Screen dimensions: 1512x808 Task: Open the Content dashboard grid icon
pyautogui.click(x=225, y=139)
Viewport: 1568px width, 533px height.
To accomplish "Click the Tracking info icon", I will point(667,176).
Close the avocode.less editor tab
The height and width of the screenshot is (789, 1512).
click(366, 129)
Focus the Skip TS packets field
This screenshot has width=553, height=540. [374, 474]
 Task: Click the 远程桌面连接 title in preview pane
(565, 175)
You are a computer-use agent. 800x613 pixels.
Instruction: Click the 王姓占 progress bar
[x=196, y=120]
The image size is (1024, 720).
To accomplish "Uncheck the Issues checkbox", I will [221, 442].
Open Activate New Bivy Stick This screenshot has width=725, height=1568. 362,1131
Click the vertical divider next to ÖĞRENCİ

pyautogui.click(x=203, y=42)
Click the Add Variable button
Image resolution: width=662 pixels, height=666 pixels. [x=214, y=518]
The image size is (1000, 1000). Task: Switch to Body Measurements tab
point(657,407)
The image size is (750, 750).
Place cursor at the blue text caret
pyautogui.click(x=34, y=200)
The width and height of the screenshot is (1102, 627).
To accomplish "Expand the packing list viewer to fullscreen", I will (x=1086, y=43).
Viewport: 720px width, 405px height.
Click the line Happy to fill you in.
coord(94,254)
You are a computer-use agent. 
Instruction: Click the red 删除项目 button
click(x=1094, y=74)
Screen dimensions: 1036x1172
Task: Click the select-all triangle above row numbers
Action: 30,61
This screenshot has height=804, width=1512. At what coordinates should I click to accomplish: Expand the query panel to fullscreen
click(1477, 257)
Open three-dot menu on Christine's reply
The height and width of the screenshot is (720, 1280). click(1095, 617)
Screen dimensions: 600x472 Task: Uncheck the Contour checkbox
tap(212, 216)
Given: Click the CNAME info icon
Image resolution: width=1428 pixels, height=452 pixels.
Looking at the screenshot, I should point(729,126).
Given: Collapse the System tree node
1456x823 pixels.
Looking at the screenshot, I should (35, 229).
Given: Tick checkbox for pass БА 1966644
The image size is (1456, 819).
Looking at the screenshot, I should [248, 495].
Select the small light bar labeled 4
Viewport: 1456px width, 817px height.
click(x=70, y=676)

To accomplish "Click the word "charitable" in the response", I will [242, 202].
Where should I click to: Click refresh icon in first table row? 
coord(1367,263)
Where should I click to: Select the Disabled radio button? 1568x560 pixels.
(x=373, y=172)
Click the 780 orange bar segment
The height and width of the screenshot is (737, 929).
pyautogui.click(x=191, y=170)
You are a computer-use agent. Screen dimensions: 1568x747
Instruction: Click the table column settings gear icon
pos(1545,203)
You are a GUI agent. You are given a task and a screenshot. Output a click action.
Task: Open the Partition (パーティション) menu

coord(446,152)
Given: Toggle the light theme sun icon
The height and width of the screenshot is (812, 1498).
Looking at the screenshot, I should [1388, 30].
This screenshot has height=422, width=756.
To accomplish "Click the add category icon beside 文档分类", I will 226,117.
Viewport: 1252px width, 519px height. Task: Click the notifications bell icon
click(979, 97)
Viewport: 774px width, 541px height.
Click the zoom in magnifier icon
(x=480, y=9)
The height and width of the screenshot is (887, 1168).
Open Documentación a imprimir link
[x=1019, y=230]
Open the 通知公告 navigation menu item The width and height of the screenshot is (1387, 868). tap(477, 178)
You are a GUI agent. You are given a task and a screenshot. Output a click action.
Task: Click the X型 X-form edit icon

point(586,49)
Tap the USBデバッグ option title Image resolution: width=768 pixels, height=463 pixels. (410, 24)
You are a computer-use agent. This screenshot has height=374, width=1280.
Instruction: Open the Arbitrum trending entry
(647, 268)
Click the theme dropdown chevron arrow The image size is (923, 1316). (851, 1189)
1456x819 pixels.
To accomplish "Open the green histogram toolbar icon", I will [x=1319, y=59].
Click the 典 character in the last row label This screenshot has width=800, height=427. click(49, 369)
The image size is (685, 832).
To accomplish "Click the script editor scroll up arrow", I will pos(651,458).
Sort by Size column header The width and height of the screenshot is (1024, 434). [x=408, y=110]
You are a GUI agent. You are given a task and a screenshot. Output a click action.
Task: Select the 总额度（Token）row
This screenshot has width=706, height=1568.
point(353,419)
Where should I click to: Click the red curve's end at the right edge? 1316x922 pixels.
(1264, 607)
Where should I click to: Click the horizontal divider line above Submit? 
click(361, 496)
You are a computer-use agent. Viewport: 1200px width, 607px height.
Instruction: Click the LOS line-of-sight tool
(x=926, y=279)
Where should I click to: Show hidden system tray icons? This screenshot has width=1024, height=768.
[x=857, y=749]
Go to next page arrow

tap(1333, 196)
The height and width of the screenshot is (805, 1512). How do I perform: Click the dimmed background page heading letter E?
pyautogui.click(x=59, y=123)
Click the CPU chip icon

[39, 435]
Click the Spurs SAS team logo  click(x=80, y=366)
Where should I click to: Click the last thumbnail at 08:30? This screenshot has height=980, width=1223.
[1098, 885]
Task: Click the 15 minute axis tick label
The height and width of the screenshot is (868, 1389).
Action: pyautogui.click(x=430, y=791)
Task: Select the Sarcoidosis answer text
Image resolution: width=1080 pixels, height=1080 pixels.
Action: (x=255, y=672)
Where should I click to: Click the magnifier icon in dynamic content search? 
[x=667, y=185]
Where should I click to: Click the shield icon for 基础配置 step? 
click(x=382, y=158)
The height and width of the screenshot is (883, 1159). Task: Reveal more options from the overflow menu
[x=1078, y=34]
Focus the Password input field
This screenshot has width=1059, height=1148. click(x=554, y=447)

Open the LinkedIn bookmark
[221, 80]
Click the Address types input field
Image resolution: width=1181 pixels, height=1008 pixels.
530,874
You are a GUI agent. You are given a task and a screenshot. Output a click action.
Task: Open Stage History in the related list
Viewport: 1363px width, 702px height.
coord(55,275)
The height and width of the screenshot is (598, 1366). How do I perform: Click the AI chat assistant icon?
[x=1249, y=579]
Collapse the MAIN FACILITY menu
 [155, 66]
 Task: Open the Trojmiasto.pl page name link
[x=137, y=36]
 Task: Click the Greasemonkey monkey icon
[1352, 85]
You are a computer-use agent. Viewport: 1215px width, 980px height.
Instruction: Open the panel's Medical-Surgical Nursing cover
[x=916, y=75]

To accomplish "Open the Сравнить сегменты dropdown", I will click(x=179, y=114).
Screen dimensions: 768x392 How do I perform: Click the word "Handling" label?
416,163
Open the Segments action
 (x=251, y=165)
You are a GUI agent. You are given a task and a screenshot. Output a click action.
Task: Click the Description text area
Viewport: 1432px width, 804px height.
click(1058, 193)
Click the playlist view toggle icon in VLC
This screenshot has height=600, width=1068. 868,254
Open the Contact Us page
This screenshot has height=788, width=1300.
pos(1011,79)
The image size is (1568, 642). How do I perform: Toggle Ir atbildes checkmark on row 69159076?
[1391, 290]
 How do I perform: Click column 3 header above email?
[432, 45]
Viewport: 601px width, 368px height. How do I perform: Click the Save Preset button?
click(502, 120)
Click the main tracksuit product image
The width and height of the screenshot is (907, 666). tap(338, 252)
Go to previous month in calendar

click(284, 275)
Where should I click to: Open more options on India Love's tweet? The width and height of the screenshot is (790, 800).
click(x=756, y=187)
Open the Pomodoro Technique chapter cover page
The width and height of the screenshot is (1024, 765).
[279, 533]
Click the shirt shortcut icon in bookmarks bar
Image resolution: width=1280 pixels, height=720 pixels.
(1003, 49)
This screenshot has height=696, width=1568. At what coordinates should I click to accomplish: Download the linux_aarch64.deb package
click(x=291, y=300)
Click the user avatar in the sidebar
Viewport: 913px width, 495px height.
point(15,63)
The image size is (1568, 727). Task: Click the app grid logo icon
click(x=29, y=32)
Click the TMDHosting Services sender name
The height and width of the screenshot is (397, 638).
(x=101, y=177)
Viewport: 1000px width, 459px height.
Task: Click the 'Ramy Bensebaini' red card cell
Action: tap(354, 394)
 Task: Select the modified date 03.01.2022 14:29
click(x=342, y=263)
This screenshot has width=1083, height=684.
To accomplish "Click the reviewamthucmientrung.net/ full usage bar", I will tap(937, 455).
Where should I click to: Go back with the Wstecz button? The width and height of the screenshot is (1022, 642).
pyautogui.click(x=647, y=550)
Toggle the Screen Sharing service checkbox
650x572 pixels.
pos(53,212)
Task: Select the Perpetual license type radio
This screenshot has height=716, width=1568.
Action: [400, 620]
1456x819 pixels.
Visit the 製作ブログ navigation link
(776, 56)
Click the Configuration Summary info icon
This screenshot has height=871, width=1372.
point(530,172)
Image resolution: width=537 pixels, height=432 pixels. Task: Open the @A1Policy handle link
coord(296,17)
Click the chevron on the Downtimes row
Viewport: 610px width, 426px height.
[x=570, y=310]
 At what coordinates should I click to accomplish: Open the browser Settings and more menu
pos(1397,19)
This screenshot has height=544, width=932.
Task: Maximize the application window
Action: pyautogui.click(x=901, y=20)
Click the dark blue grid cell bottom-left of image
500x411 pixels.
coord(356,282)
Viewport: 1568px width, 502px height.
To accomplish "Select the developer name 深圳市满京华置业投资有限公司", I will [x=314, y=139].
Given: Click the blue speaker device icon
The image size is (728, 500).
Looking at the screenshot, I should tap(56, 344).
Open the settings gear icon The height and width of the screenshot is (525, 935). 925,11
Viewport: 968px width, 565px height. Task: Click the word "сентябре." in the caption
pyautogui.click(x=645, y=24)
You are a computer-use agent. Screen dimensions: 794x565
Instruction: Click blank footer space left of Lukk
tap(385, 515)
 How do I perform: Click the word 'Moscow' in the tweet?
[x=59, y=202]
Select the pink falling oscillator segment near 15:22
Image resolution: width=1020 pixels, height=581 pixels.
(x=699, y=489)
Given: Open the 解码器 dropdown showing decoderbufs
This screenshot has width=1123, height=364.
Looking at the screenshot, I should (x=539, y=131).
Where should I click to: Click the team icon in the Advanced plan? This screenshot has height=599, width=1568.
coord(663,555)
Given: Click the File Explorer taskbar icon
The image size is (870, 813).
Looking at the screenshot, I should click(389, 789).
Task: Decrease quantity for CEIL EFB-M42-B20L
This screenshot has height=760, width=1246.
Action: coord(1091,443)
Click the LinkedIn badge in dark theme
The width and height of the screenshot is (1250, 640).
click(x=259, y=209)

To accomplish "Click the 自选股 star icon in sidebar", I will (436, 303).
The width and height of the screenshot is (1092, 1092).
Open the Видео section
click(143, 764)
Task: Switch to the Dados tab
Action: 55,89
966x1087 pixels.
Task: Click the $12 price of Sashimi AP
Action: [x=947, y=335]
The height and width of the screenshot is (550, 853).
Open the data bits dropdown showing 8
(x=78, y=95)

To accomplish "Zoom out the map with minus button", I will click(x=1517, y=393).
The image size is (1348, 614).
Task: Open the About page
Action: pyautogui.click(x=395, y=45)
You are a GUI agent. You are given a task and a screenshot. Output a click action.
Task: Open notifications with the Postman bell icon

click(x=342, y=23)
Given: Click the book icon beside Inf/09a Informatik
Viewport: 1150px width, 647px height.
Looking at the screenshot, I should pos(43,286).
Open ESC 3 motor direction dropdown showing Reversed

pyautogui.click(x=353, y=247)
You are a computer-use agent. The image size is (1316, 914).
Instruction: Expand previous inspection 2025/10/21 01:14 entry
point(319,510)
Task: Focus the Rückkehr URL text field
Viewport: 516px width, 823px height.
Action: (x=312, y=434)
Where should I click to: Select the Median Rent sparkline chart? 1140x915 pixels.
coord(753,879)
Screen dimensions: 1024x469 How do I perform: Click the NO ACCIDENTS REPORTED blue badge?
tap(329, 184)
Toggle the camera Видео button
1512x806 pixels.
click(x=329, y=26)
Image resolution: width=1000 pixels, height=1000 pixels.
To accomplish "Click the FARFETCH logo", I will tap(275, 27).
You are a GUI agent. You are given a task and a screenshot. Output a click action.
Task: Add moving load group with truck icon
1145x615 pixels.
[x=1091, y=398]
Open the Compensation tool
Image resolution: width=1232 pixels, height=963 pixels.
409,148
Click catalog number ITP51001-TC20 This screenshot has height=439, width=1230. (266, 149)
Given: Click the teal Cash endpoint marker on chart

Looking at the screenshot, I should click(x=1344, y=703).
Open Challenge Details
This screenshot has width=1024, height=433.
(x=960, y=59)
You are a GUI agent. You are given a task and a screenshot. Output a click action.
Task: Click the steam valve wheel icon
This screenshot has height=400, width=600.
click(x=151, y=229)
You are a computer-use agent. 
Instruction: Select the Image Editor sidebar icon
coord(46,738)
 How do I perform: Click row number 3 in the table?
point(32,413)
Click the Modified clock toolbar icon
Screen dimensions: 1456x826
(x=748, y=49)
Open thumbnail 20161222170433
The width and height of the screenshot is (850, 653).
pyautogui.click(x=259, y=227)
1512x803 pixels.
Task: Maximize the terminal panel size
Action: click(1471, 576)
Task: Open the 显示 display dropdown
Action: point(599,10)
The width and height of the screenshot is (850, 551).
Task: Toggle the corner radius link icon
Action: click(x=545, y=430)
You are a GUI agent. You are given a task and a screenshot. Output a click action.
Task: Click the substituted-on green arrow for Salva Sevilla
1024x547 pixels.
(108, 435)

◆ **WRITTEN INSTRUCTION**: Swap "Contour" for "Outline" in the items from the line with "Open three-dot menu on Christine's reply" to the line with "tap(212, 216)", and give back only those lines with nothing else changed.

◆ **ANSWER TO THIS TASK**:
Open three-dot menu on Christine's reply
The height and width of the screenshot is (720, 1280). click(1095, 617)
Screen dimensions: 600x472 Task: Uncheck the Outline checkbox
tap(212, 216)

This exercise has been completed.